Analyses of weights of a given network therefore is a promising type of static analysis for neural networks equivalent to static analysis of source code which can just be run quickly on any given network before actually having to run it on live inputs. This could potentially be used for alignment as a first line of defense against any kind of harmful behaviour without having to run the network at all. Techniques that analyze the weights are also typically cheaper computationally, since they do not involve running large numbers of forward passes through the network and/or storing large amounts of activations or dealing with large datasets.

Conversely, the downsides of weight analysis is that it cannot tell us about specific model behaviours on specific tokens. The weights instead can be thought of as encoding the space of potential transformations that can be applied to a specific input datapoint but not any specific transformation. They probably can also be used to derive information about average behaviour of the network but not necessarily extreme behaviour which might be most useful for alignment. 

I thought this was a really good summary of the pros and cons of the methodology. 

Thank you so much for writing up this thorough and well-thought-out writeup, Eli and Charlotte! I think there is a high probability that TAI will be developed soon, and it is excellent that you have brainstormed your opinions on the implications for alignment with such detail.

Regarding your point on interpreting honesty and other concepts from the AI's internal states: I wanted to share a recent argument I've made that the practical upside of interpretability may be lower than originally thought. This is because the interaction dynamics between the AI agent and its environment will likely be subject to substantial complexity and computational irreducibility.

Thank you so much, Beth, for your extremely insightful comment! I really appreciate your time.

I completely agree with everything you said. I agree that "you can make many very useful predictions about humans by modeling them as (for example) having some set of goals, habits, tendencies, and knowledge," and that these insights will be very useful for alignment research. 

I also agree that "it's difficult to identify what a human's intentions are just by having access to their brain." This was actually the main point I wanted to get across; I guess it wasn't clearly communicated. Sorry about the confusion!
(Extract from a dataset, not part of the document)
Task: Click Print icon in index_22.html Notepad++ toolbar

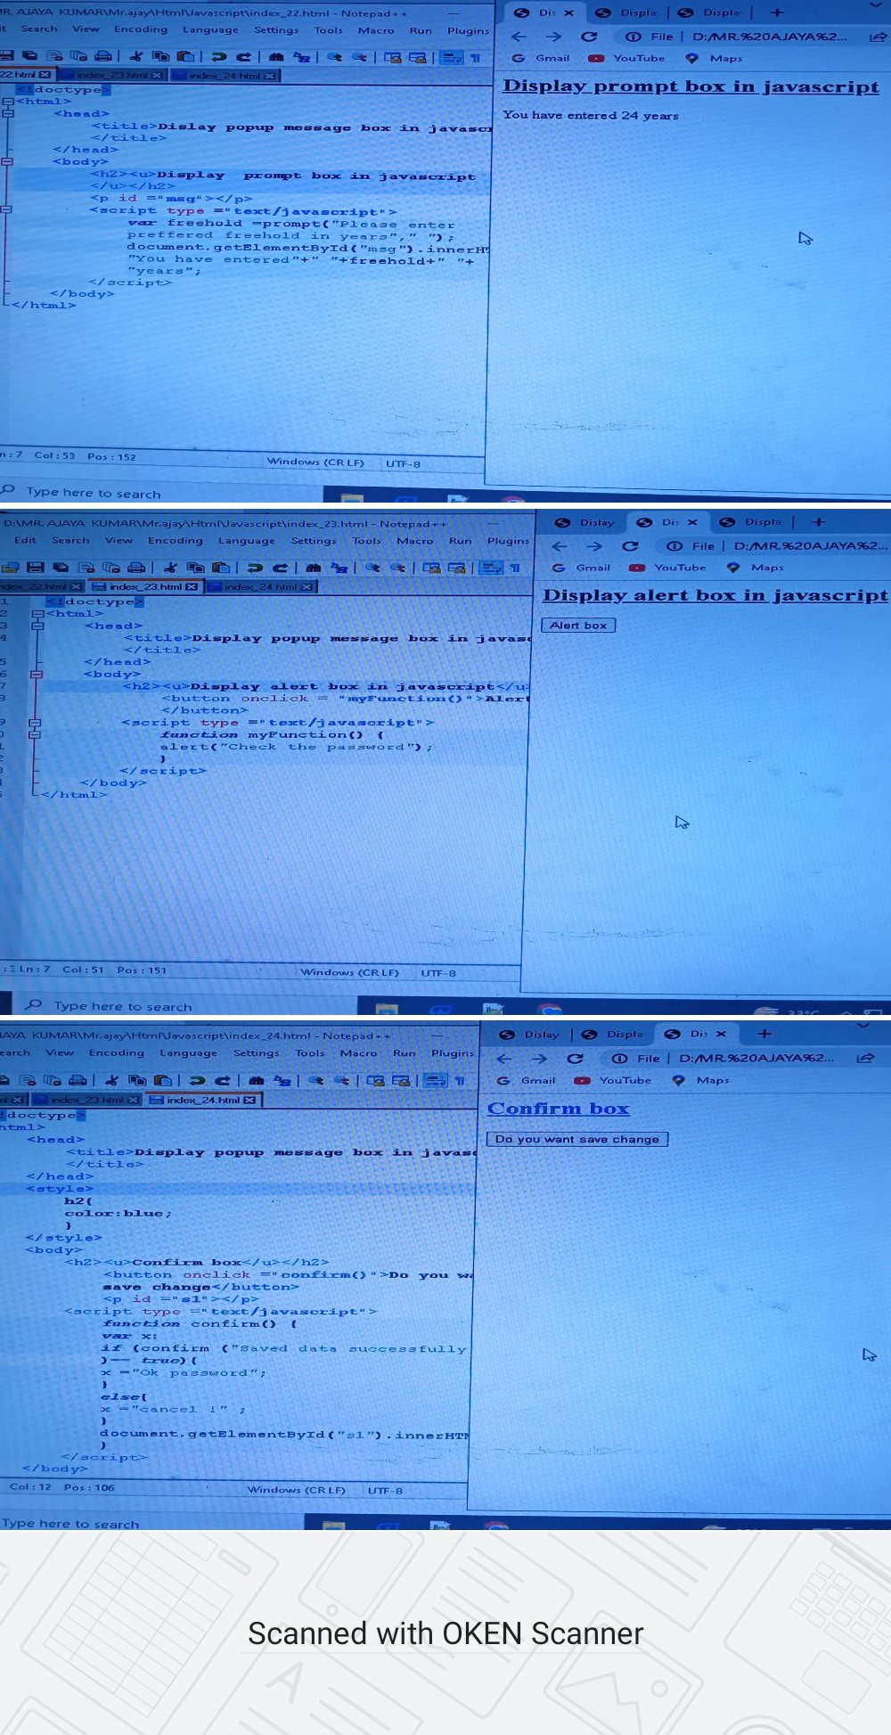Action: (x=103, y=56)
My assertion was that in order to predict the interaction dynamics of a computationally irreducible agent with a complex deployment environment, there are two realistic options:

  1. Run the agent in an exact copy of the environment and see what happens. 
  2. If the deployment environment is unknown, use the available empirical data to develop a simplified model of the system based on parsimonious first principles that are likely to be valid even in the unknown deployment environment. The predictions yielded by such models have a chance of generalizing out-of-distribution, although they will necessarily be limited in scope.

When researchers try to predict intent from internal data, their assumptions/first principles (based on the limited empirical data they have) will probably not be guaranteed to be "valid even in the unknown deployment enviroment." Hence, there is little robust reason to believe that the predictions based on these model assumptions will be generalizable out-of-distribution.
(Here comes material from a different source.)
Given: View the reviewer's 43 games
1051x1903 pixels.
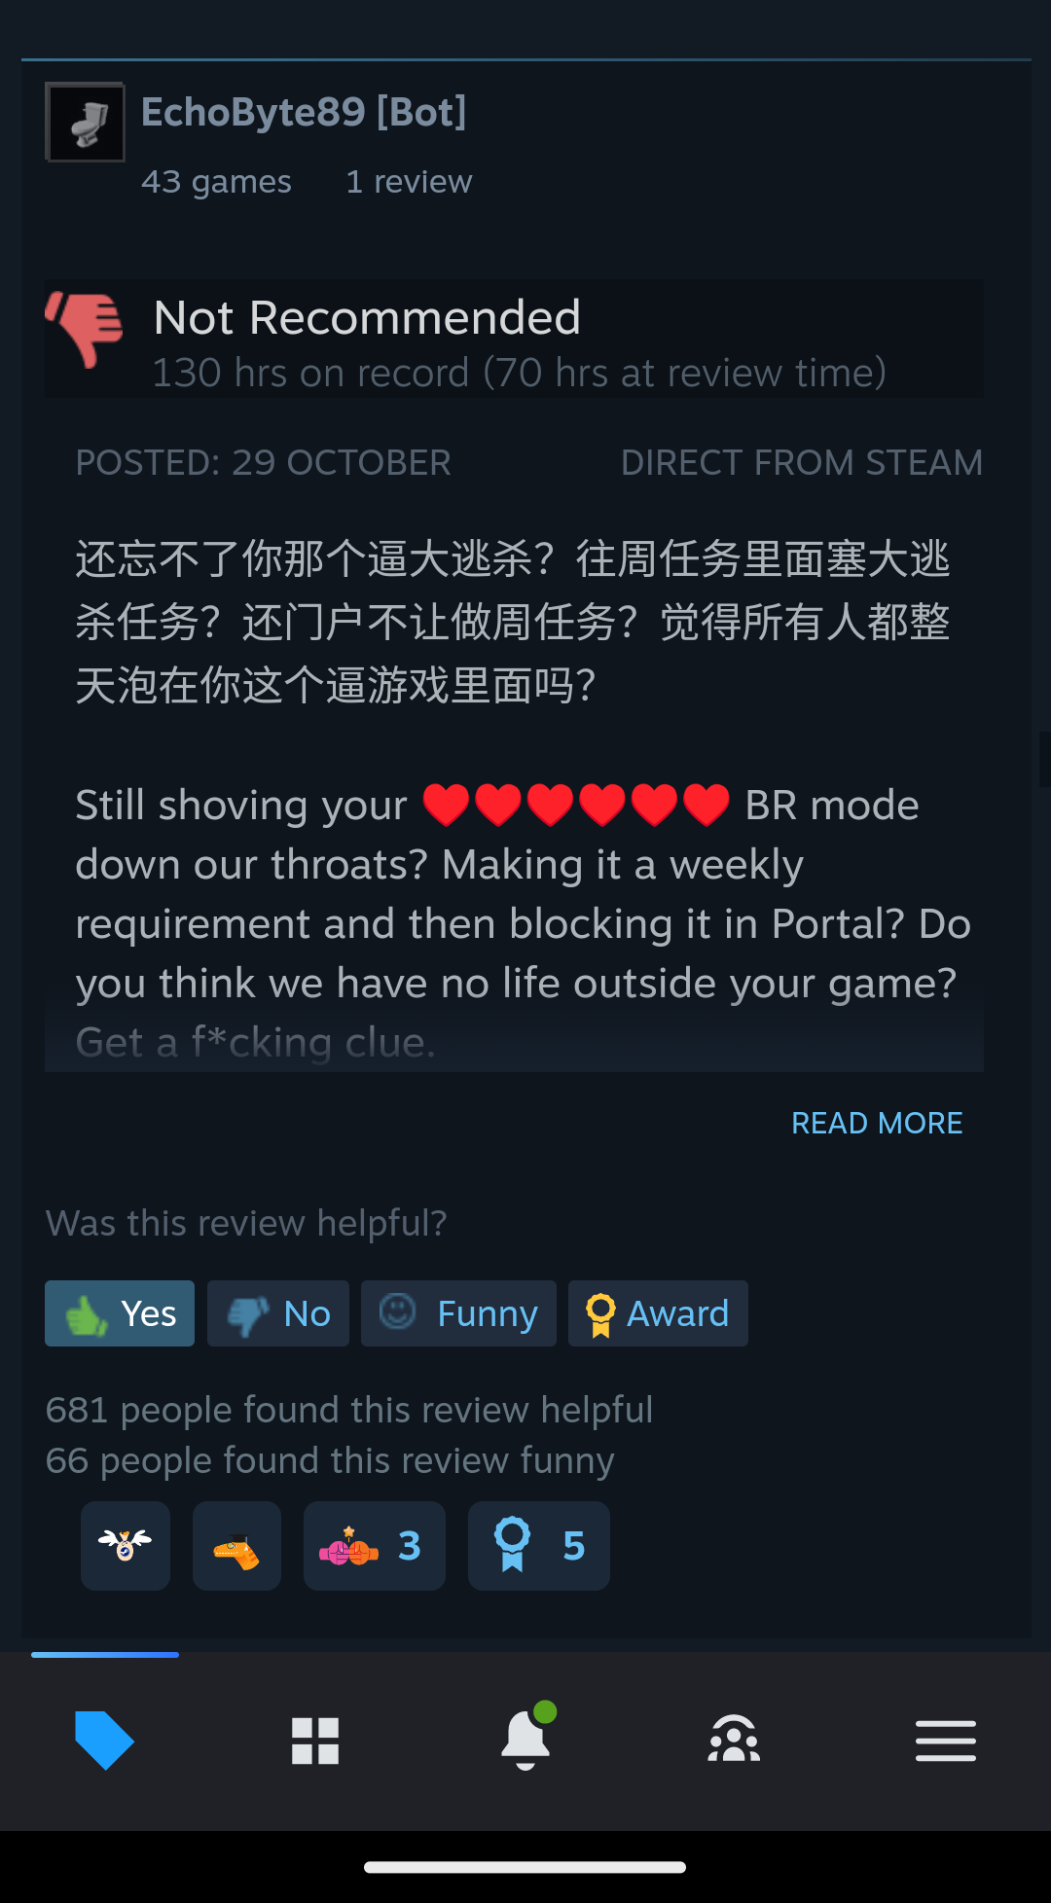Looking at the screenshot, I should (216, 182).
Thank you so much for your detailed and insightful response, Esben! It is extremely informative and helpful.

So as far as I understand your text, you argue that fine-grained interpretability loses out against "empiricism" (running the model) because of computational intractability.

I generally disagree with this. beren points out many of the same critiques of this piece as I would come forth with. Additionally, the arguments seem too undefined, like there is not in-depth argumentation enough to support the points you make. Strong upvote for writing them out, though!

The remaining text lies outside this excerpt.